Co-star was recently deceased ‘Glee’ star – Chestnut Hiller stars as violent cop in new movie

Local Life November 8, 2013 0 Comments

Morse (left) stars with Cory Monteith, best known for his role as Finn Hudson on the Fox television series, “Glee.” He died of a self-administered  overdose of heroin and alcohol on July 13 of this year at the age of 31.

Morse (left) stars with Cory Monteith, best known for his role as Finn Hudson on the Fox television series, “Glee.” He died of a self-administered overdose of heroin and alcohol on July 13 of this year at the age of 31.

by Bonnie Squires

The closing night of the Philadelphia Film Festival, which ran from Oct. 17 to 27, featured David Morse in “McCanick,” an exciting, if violent, cop drama. But when it opens in theaters early next year, you will have to suspend your vision of Morse as a good doctor in “St. Elsewhere,” as well as hero detective opposite Melissa Leo in the HBO series “Treme.” The 6-foot-4 Morse, who just celebrated his 60th birthday on Oct. 11, is also a long-time Chestnut Hill resident who definitely keeps a low profile when he’s not on screen.

“McCanick” is like a Chinese puzzle as the viewer tries to figure out why the narcotics detective is so obsessed with finding Simon Weeks, a young street punk, played by the late Cory Monteith, who has just been paroled after serving a prison sentence. McCanick, or “Mack” as his colleagues call him, had been the cause of Weeks’ incarceration.

Monteith was a handsome Canadian actor and musician, best known for his role as Finn Hudson on the Fox television series, “Glee.” He died of a self-administered overdose of heroin and alcohol on July 13 of this year in a Vancouver hotel room at the age of 31. He had been fighting a heroin addiction for years.

At the Prince Theater Saturday night, Oct. 26, producer Josh Wallis, the actors David Morse and his police car partner in the film, Mike Vogel, a Philly native, came on stage after the dramatic ending to take questions from the audience. Vogel said this was the second film he had made with Morse and spoke of how much he learned from just watching the actor at work.

Morse choked up when he began to speak about Cory Monteith, especially how brave Monteith had been in a particularly difficult scene for both actors. Morse related how Monteith’s acting coach from Canada had flown to Philly the day they were to film that scene and had rehearsed with him privately right before they shot it.

Josh Waller, the director, told the audience that the original script by Daniel Noah was set in New York. But once Morse was on board as the featured character, as well as one of the producers of the independent film, he kept pushing for the story to be filmed in Philadelphia. And the city really becomes a character in the plot.

Morse thanked the audience several times for the support which the city had given to the project, especially as dozens of extras and other people who had worked on the film were there. He singled out Sharon Pinkenson, director of the Greater Philadelphia Film Office who was in attendance Saturday night, for her assistance.
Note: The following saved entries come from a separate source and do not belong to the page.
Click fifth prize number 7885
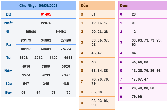coord(46,66)
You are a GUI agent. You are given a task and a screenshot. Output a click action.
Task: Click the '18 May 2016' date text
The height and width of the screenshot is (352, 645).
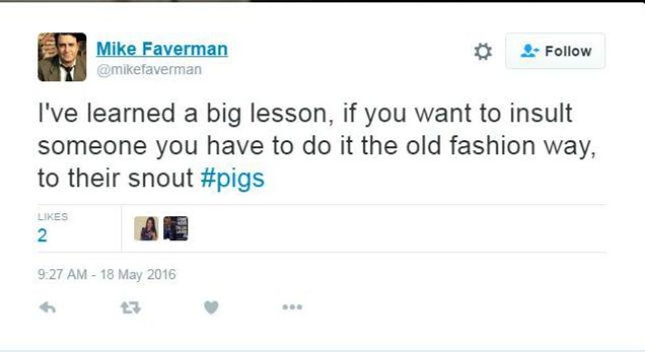tap(138, 274)
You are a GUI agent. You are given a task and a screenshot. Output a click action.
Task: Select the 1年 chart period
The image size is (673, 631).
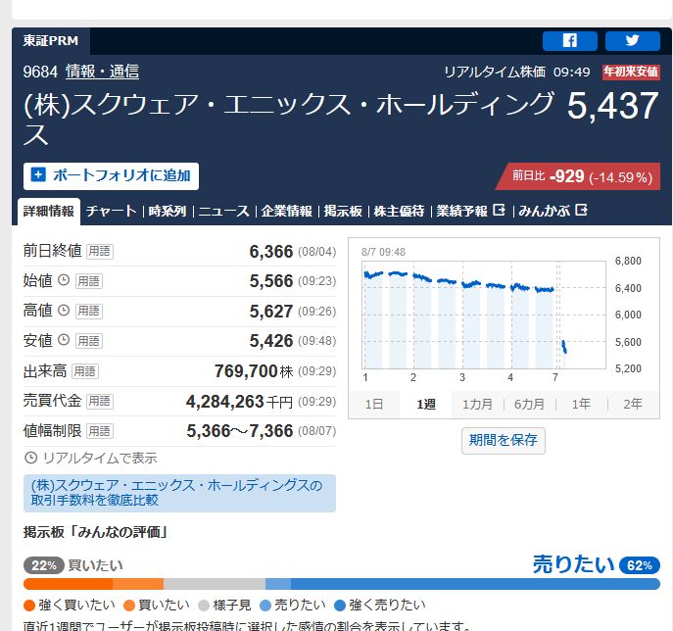tap(581, 405)
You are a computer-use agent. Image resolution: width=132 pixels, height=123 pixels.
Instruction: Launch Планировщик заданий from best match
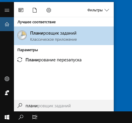pos(64,36)
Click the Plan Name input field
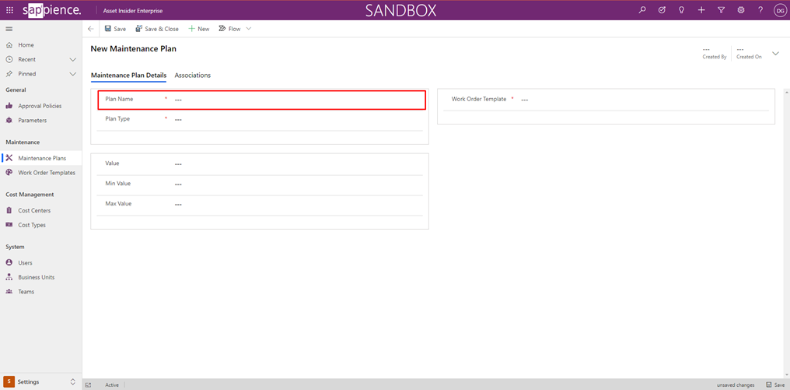This screenshot has width=790, height=390. click(295, 100)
The police officer Eugene McCanick is not a lovable character, with his guilty conscience (for good reason), his broken marriage, his estranged son and his tendency to violence whenever he confronts someone who is on the wrong side of the law. He disobeys orders from Ciaran Hinds, his superior officer, even though the two seem to be long-time friends as well as colleagues.

Morse allows his conflicting emotions to run across his face and his body throughout the film, even when he is not speaking. This is a different David Morse than we are used to seeing, but it is a powerful and memorable portrayal of a tortured soul.

And all agreed that Monteith had shown what he was capable of doing as an actor. At least he had a chance to demonstrate the full range of his talent before he passed from this earth. The film was reviewed favorably at the Toronto Film Festival last month, and plans are to release it in theaters after the first of the year.

Morse, who was also the star of a CBS-TV series, “Hack,” which ran from 2002 to 2004, lives in Chestnut Hill with his wife, Susan, two sons and a daughter. Susan is also the author of a memoir, “The Habit,” which was discussed at a public event early last year at the Epiphany Chapel on the Willow Grove campus of SpringsideCHA. Susan Morse’s memoir paints a picture of her unique relationship with her mother, “Ma,” who at 85 became an Orthodox nun, Mother Bridget.

“I knew Susan from her days here as a parent of two CHA boys and a Springside girl,” Anne Anspach, school store manager at SCH, said at the time. “I read her book, which is funny and beautifully written. Many of us are taking care of parents and children, so her book really struck a chord with me and many of my friends.”

David Morse’s professional acting career began in 1971 with the Boston Repertory Company. He acted in 30 productions with them over six years. His movie debut was in 1980 with a role in “Inside Moves.” His most significant TV role was that of Dr. Jack “Boomer” Morrison in “St. Elsewhere,” which ran from 1982 to 1988.

An earthquake in 1994 destroyed his home in Sherman Oaks, California, whereupon he moved to Chestnut Hill, where Susan is from originally.